::: DATA SHOWN

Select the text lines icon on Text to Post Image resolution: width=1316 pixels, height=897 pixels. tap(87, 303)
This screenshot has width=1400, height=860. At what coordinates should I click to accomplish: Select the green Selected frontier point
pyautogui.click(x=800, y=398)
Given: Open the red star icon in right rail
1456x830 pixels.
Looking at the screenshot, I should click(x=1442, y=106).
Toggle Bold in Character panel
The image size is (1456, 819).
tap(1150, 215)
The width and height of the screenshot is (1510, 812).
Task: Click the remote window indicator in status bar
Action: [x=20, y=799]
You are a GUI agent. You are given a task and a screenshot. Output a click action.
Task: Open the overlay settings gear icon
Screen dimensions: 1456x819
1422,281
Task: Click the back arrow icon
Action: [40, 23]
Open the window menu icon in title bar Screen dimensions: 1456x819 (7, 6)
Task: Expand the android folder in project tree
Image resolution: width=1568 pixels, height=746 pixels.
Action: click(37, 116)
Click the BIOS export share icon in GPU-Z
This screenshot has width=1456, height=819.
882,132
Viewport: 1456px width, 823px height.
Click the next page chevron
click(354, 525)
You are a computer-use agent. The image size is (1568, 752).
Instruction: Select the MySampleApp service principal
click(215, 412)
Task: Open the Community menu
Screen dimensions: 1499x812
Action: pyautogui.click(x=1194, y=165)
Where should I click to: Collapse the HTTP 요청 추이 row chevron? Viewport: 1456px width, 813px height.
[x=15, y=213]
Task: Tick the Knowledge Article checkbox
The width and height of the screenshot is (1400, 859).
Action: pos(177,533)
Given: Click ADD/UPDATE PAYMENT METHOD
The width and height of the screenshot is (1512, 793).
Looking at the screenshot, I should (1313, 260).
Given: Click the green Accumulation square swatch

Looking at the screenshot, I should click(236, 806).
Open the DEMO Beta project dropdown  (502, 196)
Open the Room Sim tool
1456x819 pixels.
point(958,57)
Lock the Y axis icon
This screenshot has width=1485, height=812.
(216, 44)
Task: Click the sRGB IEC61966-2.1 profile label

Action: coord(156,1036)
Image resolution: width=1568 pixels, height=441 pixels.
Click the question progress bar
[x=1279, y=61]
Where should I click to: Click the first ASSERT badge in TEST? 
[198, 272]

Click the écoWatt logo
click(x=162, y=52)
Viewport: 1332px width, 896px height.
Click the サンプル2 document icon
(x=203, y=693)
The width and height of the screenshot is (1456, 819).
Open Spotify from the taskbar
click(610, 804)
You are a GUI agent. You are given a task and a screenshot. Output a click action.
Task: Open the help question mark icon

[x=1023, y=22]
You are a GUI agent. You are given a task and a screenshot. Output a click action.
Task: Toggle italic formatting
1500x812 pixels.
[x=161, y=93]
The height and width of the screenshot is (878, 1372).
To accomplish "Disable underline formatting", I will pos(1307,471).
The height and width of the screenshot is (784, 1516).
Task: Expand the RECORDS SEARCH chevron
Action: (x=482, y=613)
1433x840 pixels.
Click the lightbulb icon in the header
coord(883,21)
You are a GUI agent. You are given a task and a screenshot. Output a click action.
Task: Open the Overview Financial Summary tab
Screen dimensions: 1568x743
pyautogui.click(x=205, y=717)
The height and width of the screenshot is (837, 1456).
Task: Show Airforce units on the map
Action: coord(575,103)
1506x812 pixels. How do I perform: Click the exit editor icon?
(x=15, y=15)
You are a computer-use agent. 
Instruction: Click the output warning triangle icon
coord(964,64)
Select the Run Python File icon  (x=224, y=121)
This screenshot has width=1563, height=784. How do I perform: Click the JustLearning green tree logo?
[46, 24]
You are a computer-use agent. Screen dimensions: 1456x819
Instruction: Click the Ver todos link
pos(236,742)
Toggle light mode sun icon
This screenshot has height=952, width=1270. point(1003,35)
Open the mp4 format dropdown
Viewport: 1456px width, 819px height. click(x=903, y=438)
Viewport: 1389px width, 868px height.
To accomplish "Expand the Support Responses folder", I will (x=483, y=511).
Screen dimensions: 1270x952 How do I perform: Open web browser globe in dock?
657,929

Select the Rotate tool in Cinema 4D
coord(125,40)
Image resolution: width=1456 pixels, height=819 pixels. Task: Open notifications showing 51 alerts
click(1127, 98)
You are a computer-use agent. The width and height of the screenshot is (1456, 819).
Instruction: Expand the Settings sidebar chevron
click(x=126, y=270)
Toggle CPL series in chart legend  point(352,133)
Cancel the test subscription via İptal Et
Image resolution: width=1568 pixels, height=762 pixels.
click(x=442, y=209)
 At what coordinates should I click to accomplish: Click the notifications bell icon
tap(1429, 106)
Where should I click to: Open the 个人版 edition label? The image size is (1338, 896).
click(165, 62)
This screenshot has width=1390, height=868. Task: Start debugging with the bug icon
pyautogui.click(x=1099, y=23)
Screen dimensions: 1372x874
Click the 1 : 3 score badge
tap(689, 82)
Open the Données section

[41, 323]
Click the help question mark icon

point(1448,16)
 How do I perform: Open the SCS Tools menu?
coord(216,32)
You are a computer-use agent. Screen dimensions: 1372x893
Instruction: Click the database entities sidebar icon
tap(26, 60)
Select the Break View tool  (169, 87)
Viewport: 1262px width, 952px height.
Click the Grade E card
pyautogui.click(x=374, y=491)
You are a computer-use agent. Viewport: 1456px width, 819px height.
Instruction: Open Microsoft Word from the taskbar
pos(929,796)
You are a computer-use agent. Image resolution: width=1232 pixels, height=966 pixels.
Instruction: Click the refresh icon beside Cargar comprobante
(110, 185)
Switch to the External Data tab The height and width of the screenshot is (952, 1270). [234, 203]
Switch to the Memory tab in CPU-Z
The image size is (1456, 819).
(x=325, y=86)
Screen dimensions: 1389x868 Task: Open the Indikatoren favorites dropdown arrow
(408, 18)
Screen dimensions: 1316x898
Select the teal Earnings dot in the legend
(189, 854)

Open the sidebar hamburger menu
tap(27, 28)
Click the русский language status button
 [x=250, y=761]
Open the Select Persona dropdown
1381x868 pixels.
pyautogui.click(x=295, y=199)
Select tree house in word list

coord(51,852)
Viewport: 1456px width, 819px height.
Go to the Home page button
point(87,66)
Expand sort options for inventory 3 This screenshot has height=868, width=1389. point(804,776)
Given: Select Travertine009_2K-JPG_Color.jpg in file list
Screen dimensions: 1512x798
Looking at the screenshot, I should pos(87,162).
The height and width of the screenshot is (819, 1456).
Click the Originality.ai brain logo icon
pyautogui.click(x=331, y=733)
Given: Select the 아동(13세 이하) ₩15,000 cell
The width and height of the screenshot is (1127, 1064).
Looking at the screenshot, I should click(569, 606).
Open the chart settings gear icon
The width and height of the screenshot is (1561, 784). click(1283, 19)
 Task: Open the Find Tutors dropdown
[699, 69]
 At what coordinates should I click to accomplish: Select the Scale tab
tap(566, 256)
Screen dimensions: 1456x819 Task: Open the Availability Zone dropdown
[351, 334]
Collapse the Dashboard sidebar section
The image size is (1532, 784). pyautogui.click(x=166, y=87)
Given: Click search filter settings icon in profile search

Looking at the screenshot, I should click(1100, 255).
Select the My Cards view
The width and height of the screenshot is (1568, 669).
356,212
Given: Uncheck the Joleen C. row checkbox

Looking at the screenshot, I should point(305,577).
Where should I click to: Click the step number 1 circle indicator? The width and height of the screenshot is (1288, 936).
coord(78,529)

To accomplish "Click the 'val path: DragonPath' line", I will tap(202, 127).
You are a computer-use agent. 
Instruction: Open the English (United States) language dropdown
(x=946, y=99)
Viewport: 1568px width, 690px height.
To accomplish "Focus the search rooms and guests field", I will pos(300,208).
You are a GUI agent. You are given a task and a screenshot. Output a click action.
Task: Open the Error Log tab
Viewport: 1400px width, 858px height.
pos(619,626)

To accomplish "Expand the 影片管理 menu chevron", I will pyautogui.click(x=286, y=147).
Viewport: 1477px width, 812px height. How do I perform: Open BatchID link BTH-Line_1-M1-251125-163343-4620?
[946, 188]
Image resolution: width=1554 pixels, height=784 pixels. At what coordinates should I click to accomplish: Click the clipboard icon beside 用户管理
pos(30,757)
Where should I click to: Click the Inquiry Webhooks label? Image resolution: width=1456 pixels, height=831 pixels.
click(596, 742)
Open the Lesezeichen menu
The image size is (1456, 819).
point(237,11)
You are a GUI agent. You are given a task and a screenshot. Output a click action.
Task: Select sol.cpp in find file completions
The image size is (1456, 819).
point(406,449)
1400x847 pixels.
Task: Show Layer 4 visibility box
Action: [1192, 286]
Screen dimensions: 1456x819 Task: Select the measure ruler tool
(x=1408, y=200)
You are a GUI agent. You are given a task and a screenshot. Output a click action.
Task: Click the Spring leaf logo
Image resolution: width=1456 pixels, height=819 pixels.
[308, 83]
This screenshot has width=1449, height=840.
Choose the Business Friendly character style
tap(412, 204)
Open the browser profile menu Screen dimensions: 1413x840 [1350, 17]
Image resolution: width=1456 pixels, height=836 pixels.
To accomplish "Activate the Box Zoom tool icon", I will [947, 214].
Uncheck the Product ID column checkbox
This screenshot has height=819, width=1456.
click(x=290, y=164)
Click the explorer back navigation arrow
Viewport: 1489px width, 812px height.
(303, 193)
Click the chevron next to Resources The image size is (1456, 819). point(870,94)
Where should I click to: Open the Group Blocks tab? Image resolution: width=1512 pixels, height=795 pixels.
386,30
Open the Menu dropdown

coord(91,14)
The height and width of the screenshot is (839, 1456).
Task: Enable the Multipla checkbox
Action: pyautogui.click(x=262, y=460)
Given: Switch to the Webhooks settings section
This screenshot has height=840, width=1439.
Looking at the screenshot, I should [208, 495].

::::::

— PROBLEM TO WORK ON —
Stopping at the line containing "Task: Expand the android", please repeat exactly every line from the very start of the entries, that line included, and nothing more.

— SOLUTION TO THIS EXERCISE —
Select the text lines icon on Text to Post Image resolution: width=1316 pixels, height=897 pixels. tap(87, 303)
This screenshot has width=1400, height=860. At what coordinates should I click to accomplish: Select the green Selected frontier point
pyautogui.click(x=800, y=398)
Given: Open the red star icon in right rail
1456x830 pixels.
Looking at the screenshot, I should click(x=1442, y=106).
Toggle Bold in Character panel
The image size is (1456, 819).
tap(1150, 215)
The width and height of the screenshot is (1510, 812).
Task: Click the remote window indicator in status bar
Action: [x=20, y=799]
You are a GUI agent. You are given a task and a screenshot. Output a click action.
Task: Open the overlay settings gear icon
Screen dimensions: 1456x819
1422,281
Task: Click the back arrow icon
Action: [40, 23]
Open the window menu icon in title bar Screen dimensions: 1456x819 (7, 6)
Task: Expand the android folder in project tree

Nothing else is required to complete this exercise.